Long-latency responses of brain noradrenergic neurons to noxious stimuli are preferentially attenuated by intravenous morphine.

The nucleus locus coeruleus (LC) has been strongly implicated in the processing of noxious stimuli. Consistent with this, previous studies have shown that spontaneous LC discharge is depressed by morphine. However, effects of morphine on evoked responses of LC neurons to noxious stimuli have not been systematically examined. We reported recently that responses to footshock stimuli in rat locus coeruleus neurons consist of an early (A-fiber mediated) component and a previously undescribed late (C-fiber mediated) component. In the present study, we administered analgesic doses of morphine (0.1, 0.5, or 1.0 mg/kg, i.v.) to determine the effect on A- and C-fiber components of footshock responses in LC neurons. Doses of 0.5 and 1.0 mg/kg significantly attenuated the C-fiber mediated response of LC neurons without affecting the A-fiber response component. Spontaneous LC discharge was reduced by administration of all doses of morphine. Both depressive effects of morphine were abolished by intravenous administration of naloxone.

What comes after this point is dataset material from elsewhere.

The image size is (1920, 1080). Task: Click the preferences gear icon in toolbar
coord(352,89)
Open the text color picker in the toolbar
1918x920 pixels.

In contrast, local microinfusion of naloxone into the LC abolished the morphine-induced decrease of spontaneous discharge but did not prevent the depression of the C-fiber mediated footshock response by morphine. This indicates that the site of action for morphine's attenuation of the late LC response to footshock stimulation is outside of the LC. The results are consistent with the hypothesis that the late (C-fiber-mediated) footshock responses in locus coeruleus are involved in the processing of noxious stimuli and may contribute to anti-nociceptive mechanisms.